An exploration of ARM assembly language

http://www.fourtheye.org/armasm.shtml


Introduction

This documents my investigation into assembly language programming on the ARM processor running my SheevaPlug. This runs Debian GNU/Linux. I use the GNU assembler, gas, the GNU linker, ld and the GNU debugger, gdb.

I referred to GNU-ARM-Assy-Quick-Ref.pdf and More Assembler Directives. The instruction set is defined here

More links are here, here and here

For most of the examples I followed those supplied with the excellent X86 assembly language book,Professional Assembly Language by Richard Blum.

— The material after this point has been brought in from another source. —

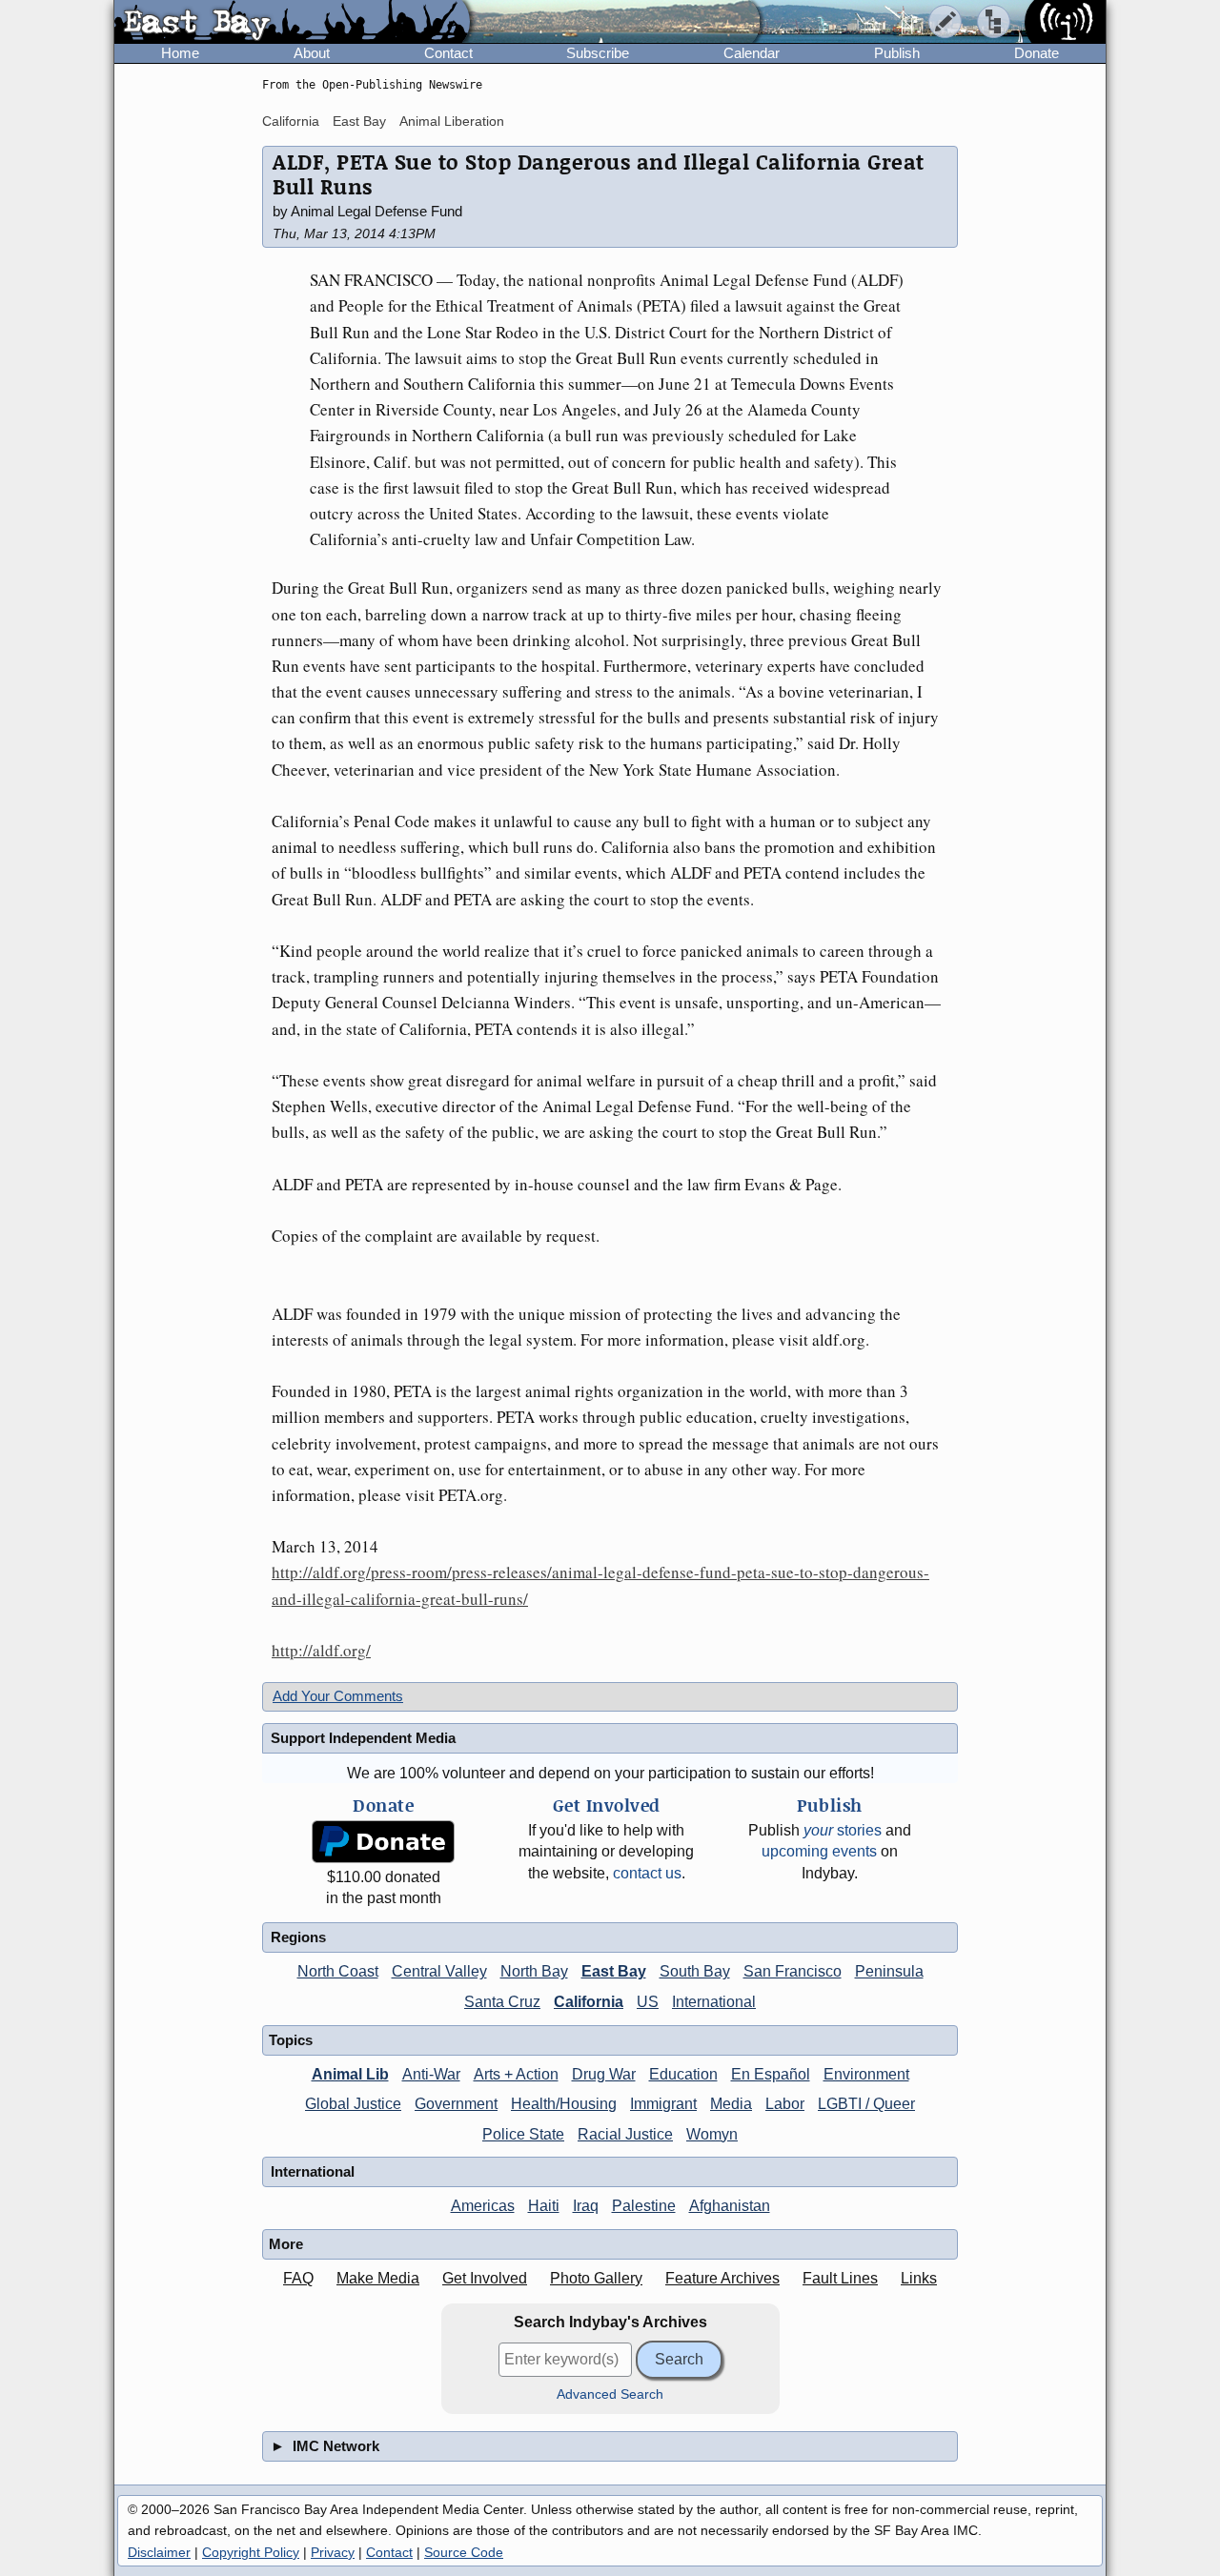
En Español (770, 2074)
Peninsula (889, 1971)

The code is at git@github.com:bobblestiltskin/professional_assembly_language.git if you want to play with it.

Getting Started

  1. Familiarity with gdb is useful.
  • Use b _start to set a break point at the label _start:
  • Use run to run to the break point.
  • s to step through from the break point
  • inspect registers or abbreviate to i r
  • x/4d &data to eXamine 4 decimal items of data

This explains the basic usage well.

Communicating with Linux

We can invoke a system call to the operating system, which allows us to pass back one parameter, as the exit code of the program.

	.global	_start
_start:
	mov	r0, #42		@ the value in r0 is returned as the exit status of the process
	mov	r7, #1		@ set r7 to 1 - the syscall for exit
				@ calls listed in /usr/include/asm/unistd.h
	swi	0		@ then invoke the syscall from linux

bob@poland:~/src/asm$ /usr/bin/as -gstabs -o syscall.o syscall.s
bob@poland:~/src/asm$ /usr/bin/ld -o syscall syscall.o
bob@poland:~/src/asm$ ./syscall 
bob@poland:~/src/asm$ echo $?
42
bob@poland:~/src/asm$
The size of an executable

The following 3 programs show the size allocated for uninitialised data.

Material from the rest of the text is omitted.